Nous avons lidié 18 corridas depuis 2005 avec 3 indultos : »Odalisco » à Iniesta en 2015 par Morenito de Aranda, « Opulento » à Mauguio en 2018 par Javier Conde, « Destocado » aux Saintes Maries de la mer en 2019 par Sébastien Castella, sans oublier les toros :  « Despierto » lidié à Saint Martin de Crau en 2015 par Morenito de Aranda  ; « Destinado » lidié à Navalcan en 2016 par César Jiménez (2 oreilles, pétition d’indulto et vuelta al ruedo) et  » Primo » aux Saintes Maries de la mer en 2018 pour Juan Bautista à la corrida flamenca (2 oreilles et la queue, vuelta al ruedo) qui resteront de grandes satisfactions, souvent partagées avec mes confrères français. Il y a aussi des grandes faenas de Medhi, Thomas Joubert, Thomas Dufau, Roman Perez et bien d’autres.

Et même un en Espagne, le 1er toro français à l’être…. Retour sur cette grâce et sur ces lots combattus tras los montes, grâce à César Jiménez, si je me trompe pas…

L’origine de cet épisode espagnol est à chercher, en effet, du côté de César Jiménez. « Il y a six ou sept ans, il nous a demandé quatre vaches à tienter. Il avait déjà toréé nos toros en France. La tienta s’est bien passée et il nous a demandé un lot pour Iniesta, en 2015. »

Les arènes de la ville de la province de Cuenca, avait au cartel, Morenito de Aranda, César Jiménez et Francisco José Espada. « Ce 29 aout 2015, nos toros avaient laissé 7 oreilles et Odalisco, le second toro de Morenito de Aranda, deviendra le premier toro issu d’un élevage français à être gracié en Espagne ».

:: Lignes fournies ::
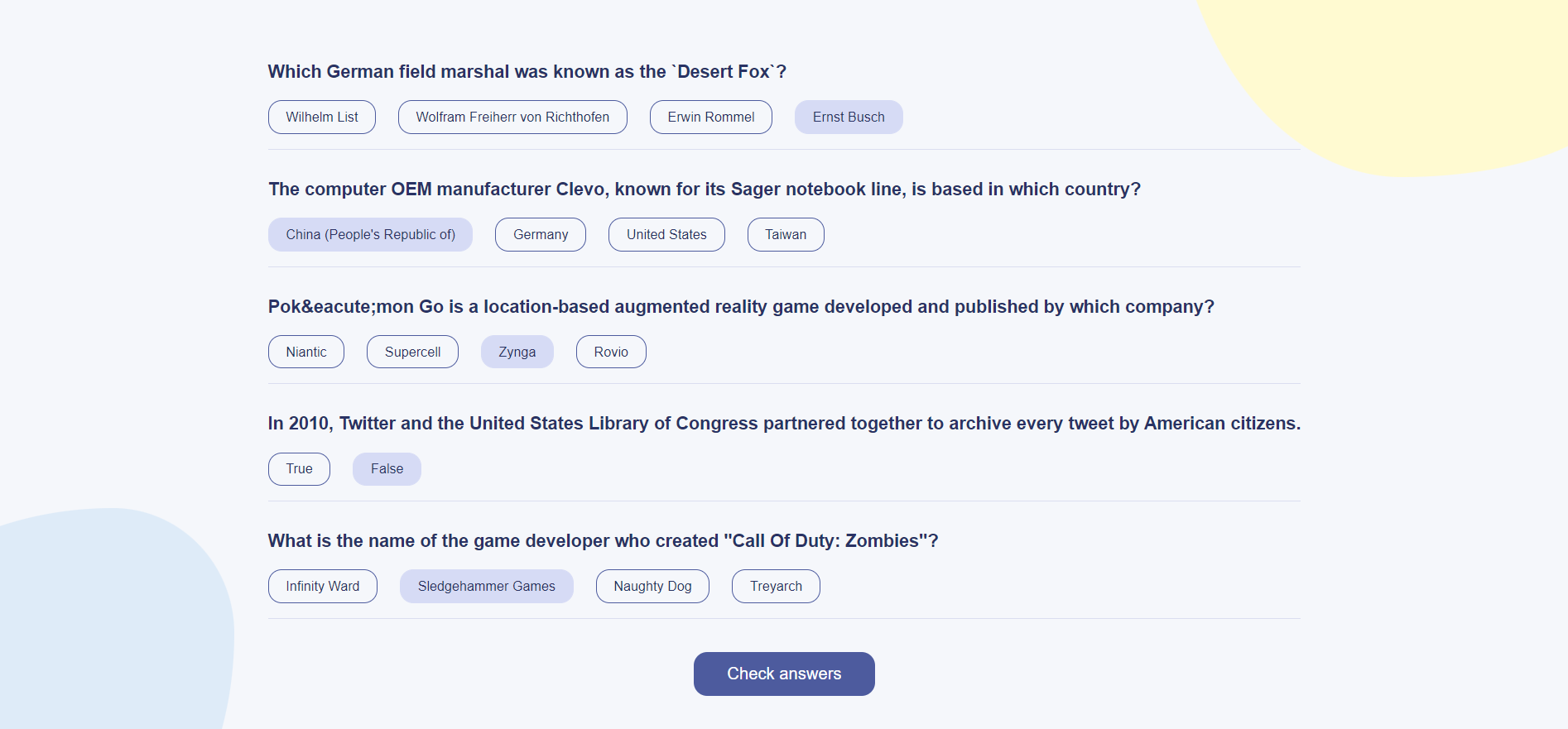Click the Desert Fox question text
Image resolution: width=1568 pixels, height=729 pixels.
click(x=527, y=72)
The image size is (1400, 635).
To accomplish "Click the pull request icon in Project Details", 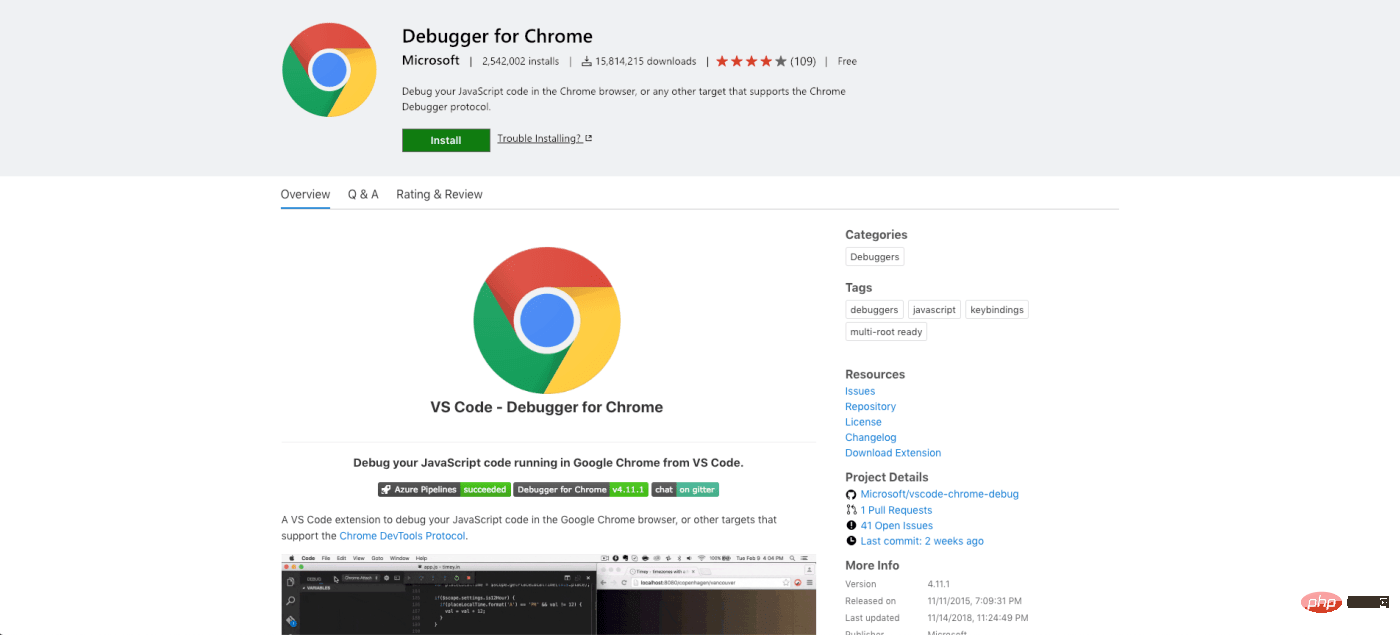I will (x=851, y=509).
---
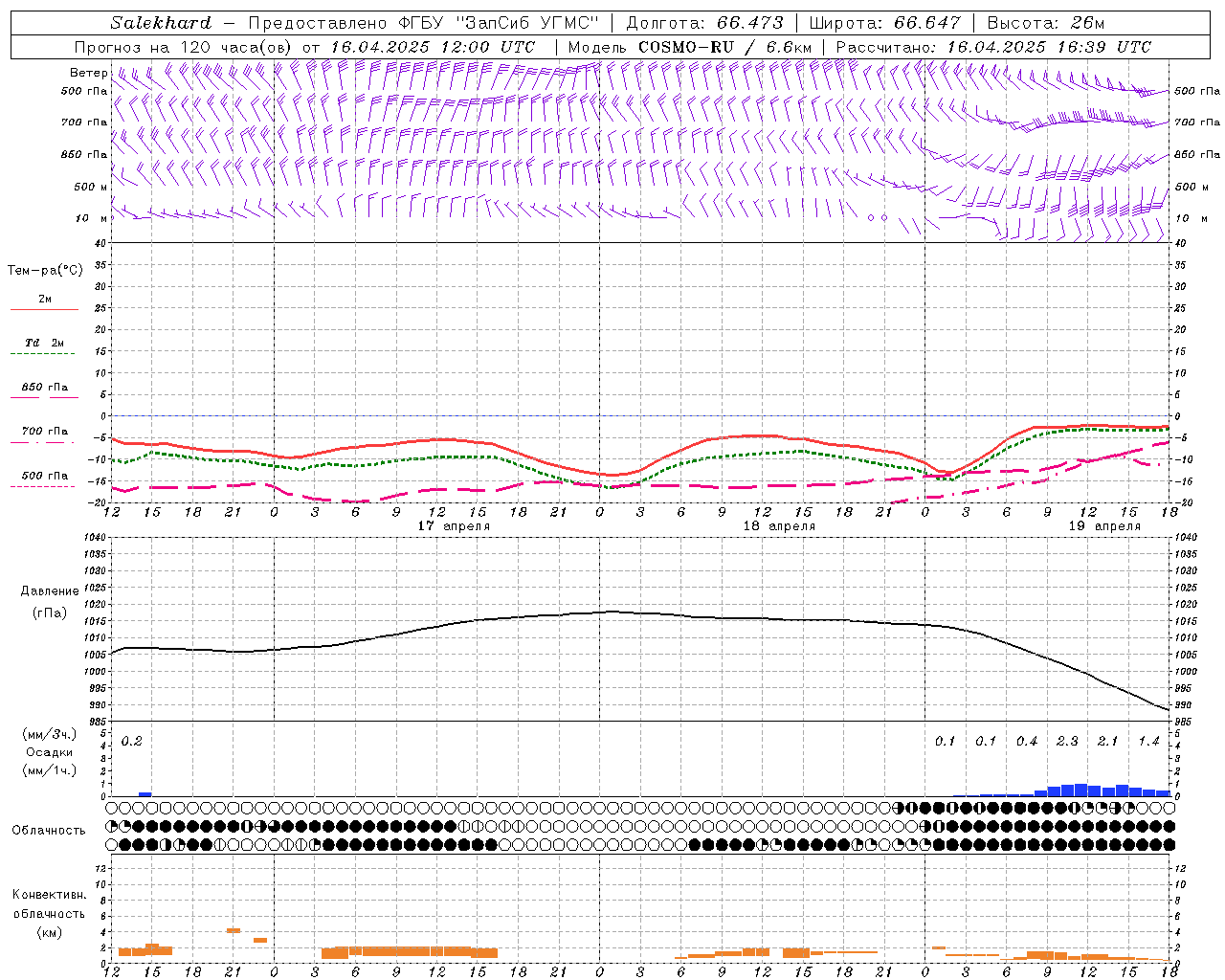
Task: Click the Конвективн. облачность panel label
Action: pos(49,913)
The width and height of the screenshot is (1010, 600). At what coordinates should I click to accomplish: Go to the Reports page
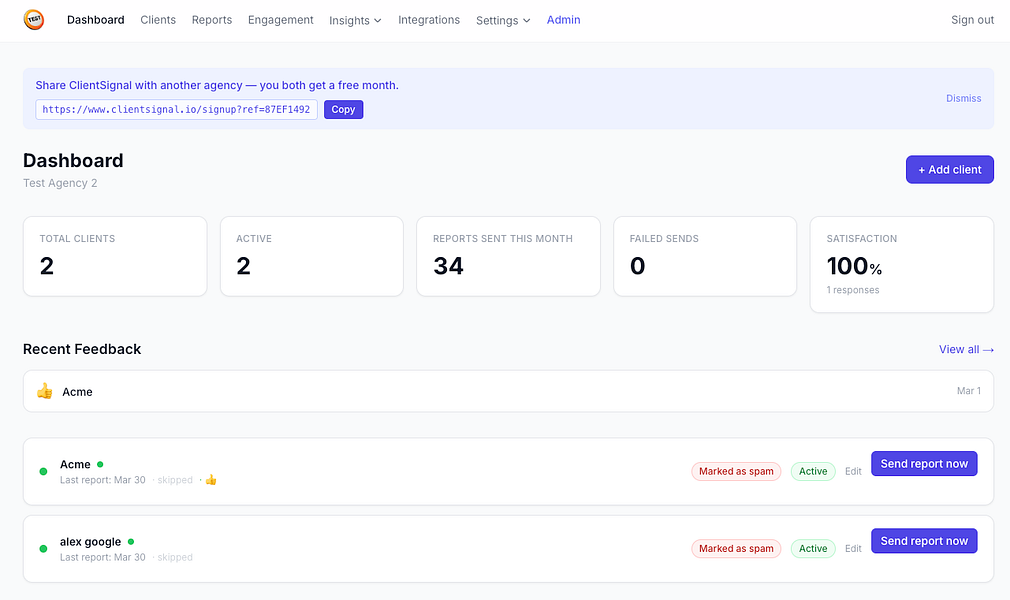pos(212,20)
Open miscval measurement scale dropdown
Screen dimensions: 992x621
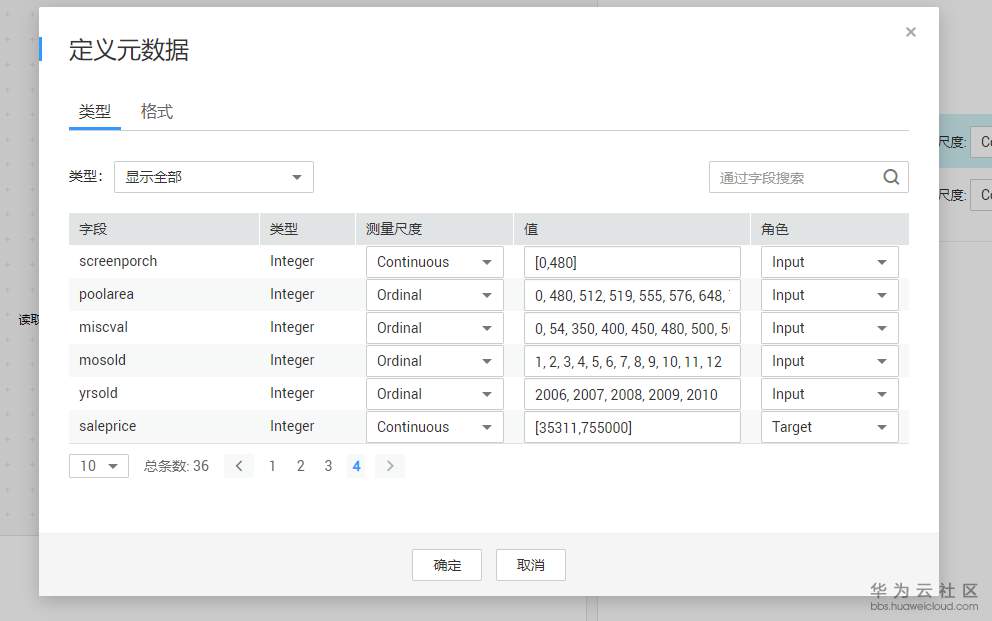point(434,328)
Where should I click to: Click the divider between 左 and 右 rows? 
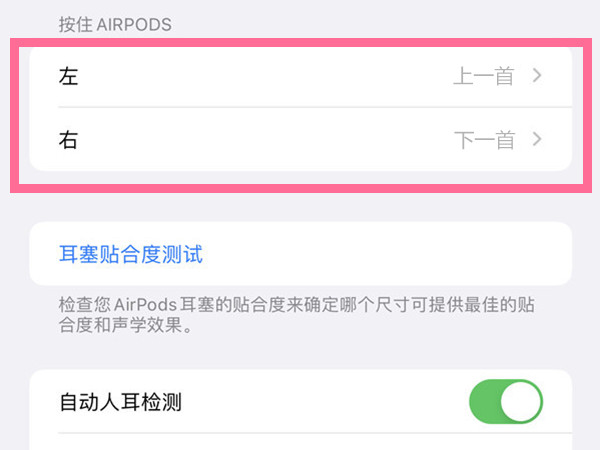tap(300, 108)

:: Questions à traiter ::
A – Relevez, s'il vous plaît, les noms de tous les toros cités dans le texte sur les toros de l'élevage.
B – Prolongez le texte sur les toros de l'élevage à partir de sa dernière phrase.

:: Réponses ::
A – Odalisco, Opulento, Destocado, Despierto, Destinado, Primo

B –
Naturellement, les Gallon ont repris la route d’Iniesta en 2016 et ils se laisseront couper 6 oreilles par Morenito de Aranda, Gines Marin et Joaquin Galdos qui lui en coupera deux à un sobrero de Patrick Laugier. En 2017 les pensionnaires du Mas d’Icard ont été  lidiés à Piedralaves (6 oreilles), à Arenas de San Pedro (8 oreilles) et à Tomelloso (8 oreilles et un rabo).

Les Gallon sont torées par de grand nom de la toreria…. Et qui en a triomphé ?

Jean-Baptiste, Sébastien mais aussi César Jiménez, Morenito de Aranda, Javier Conde, les rejoneadors Pablo Hermoso de Mendoza, Andy Cartagena Manuel Díaz “El Cordobés”, Alberto López Simón et bien d’autre que j’oubli… tous les toreros français que j’ai cité précédemment…

Personne ne conteste la qualité des toros des Frères Gallon, Leur tendon d’Achille semble être un certain manque de forces…. Qu’en est-il aujourd’hui ?

Depuis quelques années nous avons changé l’alimentation des toros, les résultats au point de vue force sont encourageants (je le dis à voix basse car rien n’est jamais acquis … ) Il faut continuer à bien soigner les bêtes dès le plus jeune âge, déparasiter le plus souvent possible, pas trop charger le pays et dans les tientas être très vigilant.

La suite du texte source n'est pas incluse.